Se debe comprender entonces que desde el fondo de ese horrible mundo dejado por la colonia y perpetuado por las clases dirigentes colombianas surgió un ejército de calibanes de todos los matices, hijos de jornaleros, sirvientas humilladas, obreros hambreados, zapateros, pequeños artesanos, gente sin rostro, zarrapastrosos, mocosos, proletarios para quienes el tiempo no existe y cuyo empecinamiento guerrillero y violento fue la única alternativa porque nunca hubo otra.
Toda esa gente alzada en armas, rebeldes, hijos de sirvientas y peones nunca tuvieron rostro, no tenían derecho a una mirada y jamás tuvieron otro nombre que los apodos y alias que los castrenses les ponían con el desprecio que se trata siempre a los inferiores, antes de exterminarlos a bala o machete en tiempos de chulavita o acribillarlos en bombardeos cada vez más perfeccionados desde los tiempos de las guerrillas del Llano, Marquetalia, Planadas y la Casa Verde, hasta los más recientes, donde se usó la tecnología de punta y sus terribles deflagraciones.
Tuvo el mundo que cambiar en estos primeros lustros del siglo y darse la confluencia internacional actual con un presidente Barack Obama y un papa Francisco innovadores, aplicados a cerrar viejos conflictos inútiles para enfrentar nuevos y feroces, tuvo que llegar el momento en que Cuba y Estados Unidos se acercaran y John Kerry izara la bandera estadounidense en su embajada de La Habana tras 60 años de odio, para que la rancia guerra colombiana encontrara por fin el primer derecho a una fotografía histórica.
Trinen quienes trinen sus letanías de sangre, ladren quienes ladren sus repetitivas consignas anacrónicas de guerra fría, justo es reconocer que lo ocurrido en La Habana entre Santos y Timochenko esta semana es historia como la que mucho tiempo después se leerá en los manuales.
El presidente de la más rancia oligarquía estrecha la mano de la hiena, el forajido nativo de Calarcá que se expresa bien y desempeña correctamente el papel encomendado bajo la mirada atenta de la comunidad internacional y la bendición del papa. Algo nunca visto en este país de empecinamientos y que ni siquiera imaginó García Márquez.
Es la obra sorprendente del sobrino nieto del finado expresidente Eduardo Santos, quien pertenece a una de las familias reales colombianas y desde muy joven fue funcionario en Londres por designio del “compañero jefe” Alfonso López Michelsen. El presidente actual hizo política taimada como Fouché bajo todos los regímenes colombianos recientes y después supo dar el viraje necesario y sortear todos los obstáculos, hasta casi una derrota electoral de la que fue salvado por la izquierda, y logró cumplir el sueño propio de no ser otro presidente más en la lista de nuestras nulidades, sino uno que hizo historia.

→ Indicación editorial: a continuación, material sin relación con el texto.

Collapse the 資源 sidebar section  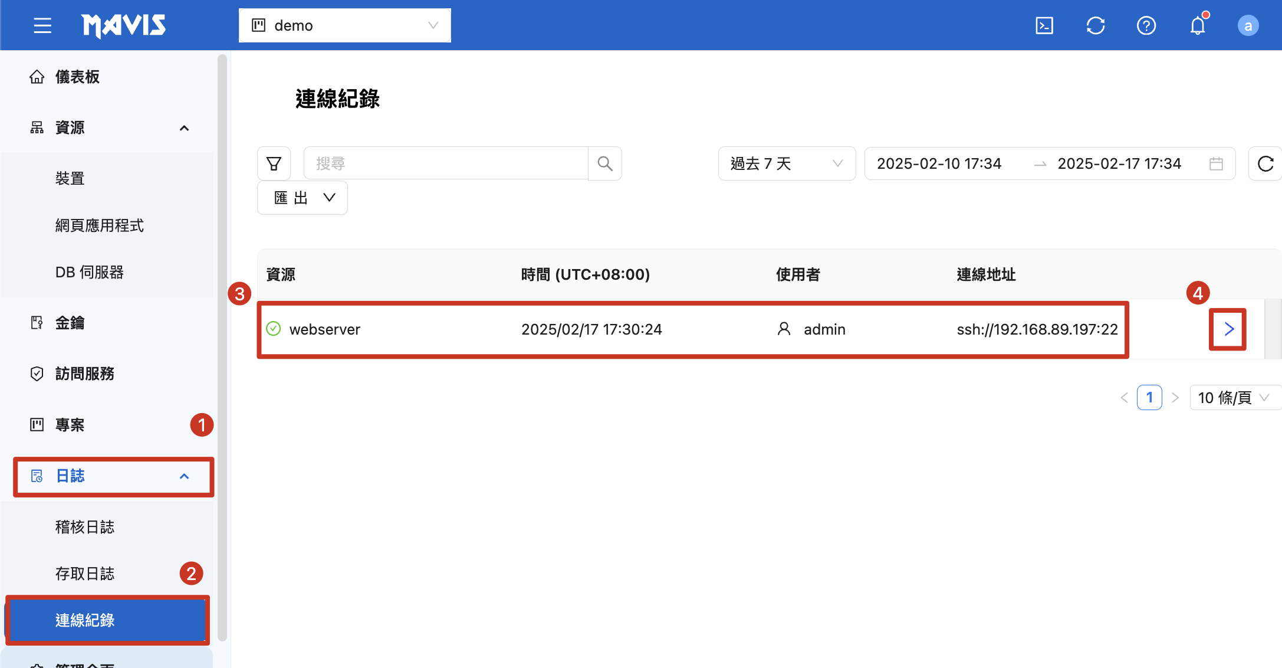click(x=184, y=127)
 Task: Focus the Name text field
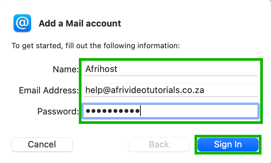click(170, 69)
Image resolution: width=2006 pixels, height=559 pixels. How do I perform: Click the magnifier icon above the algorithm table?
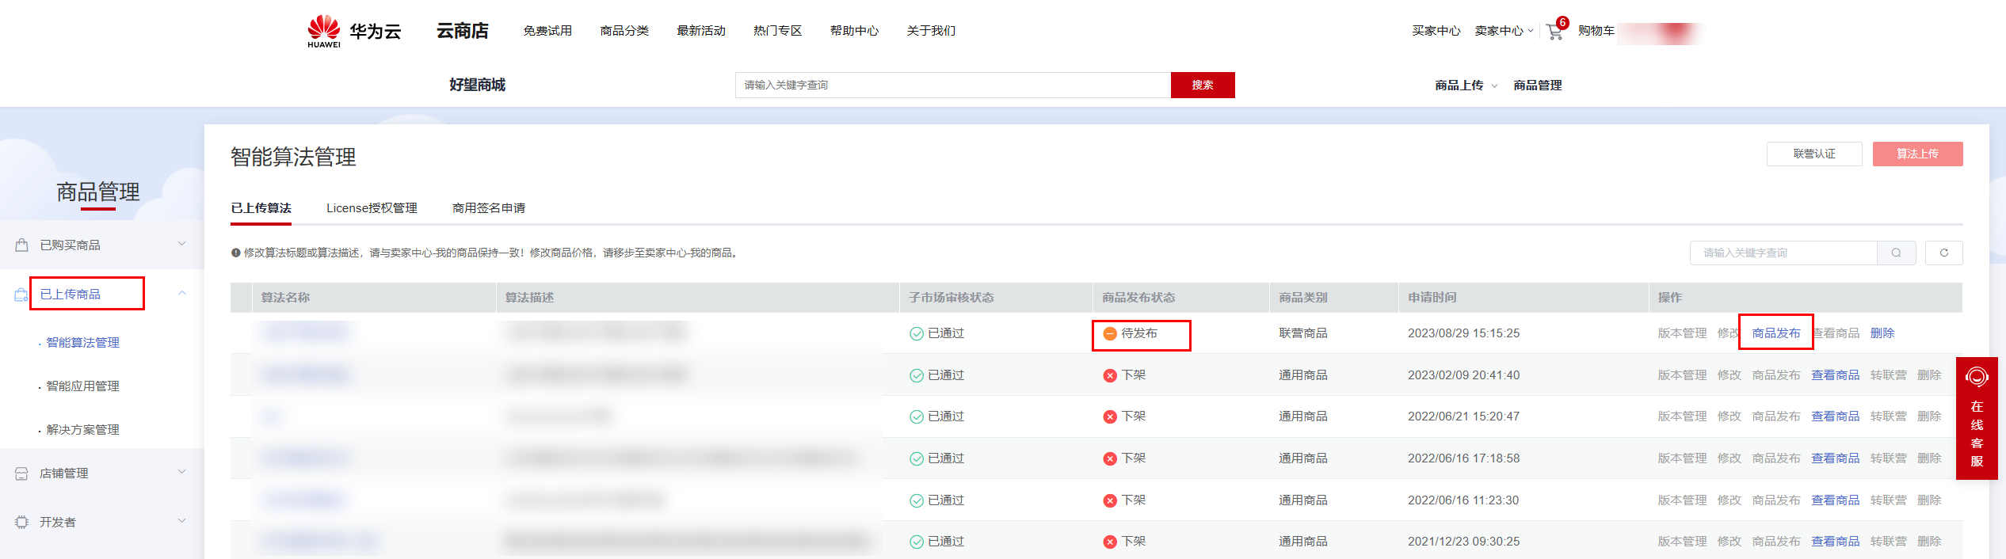click(x=1896, y=253)
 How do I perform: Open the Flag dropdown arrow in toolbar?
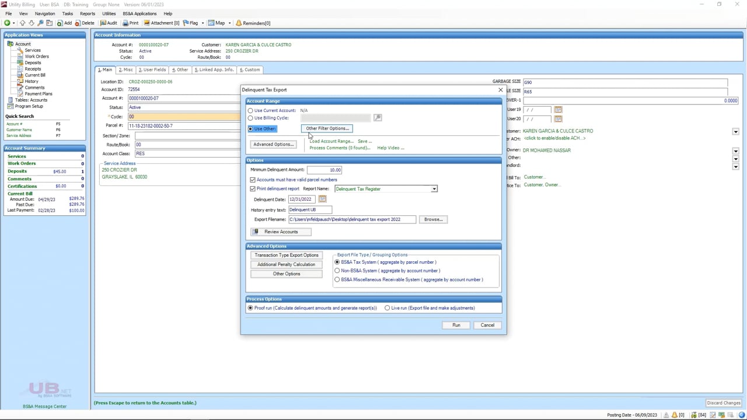pos(203,23)
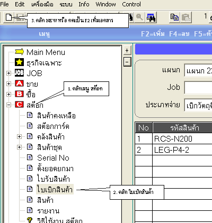
Task: Click the Job input field
Action: pos(198,88)
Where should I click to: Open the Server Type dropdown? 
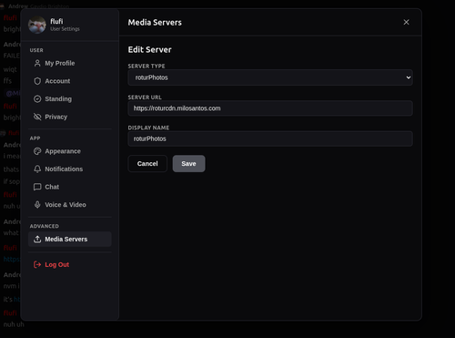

La generación de guerrilleros negociadores que observaban el acto, quienes podrían ser hijos de Tirofijo, también hacen historia. Hijos de la era internet, viajeros, conocedores de la jungla y las lejanas capitales, estos hombres saben que cierran un capítulo porque no hay mal que dure cien años ni cuerpo que lo resista.
Los más terribles generales y reyes de la antigüedad firmaron pactos con sus enemigos, Stalin con Churchil y Truman, Nixon con Mao Tse Tung,
el general vietanamita Von Giap recibió al exprisionero del Vietcong John McCain, Mandela y los blancos pactaron en África del Sur, Estados Unidos y las potencias firmaron hace poco un acuerdo con el archienemigo Irán.
Ya era la hora de que en Colombia una generación beligerante hiciera un gesto histórico. Cerrar un capítulo no significa que termine la violencia porque los enemigos de la paz son muchos y tratarán de sabotearla a toda costa. Pero terminar un conflicto es el mejor regalo que se puede hacer a los jóvenes colombianos de hoy, que no tienen velas en este entierro iniciado por sus bisabuelos hace tiempo.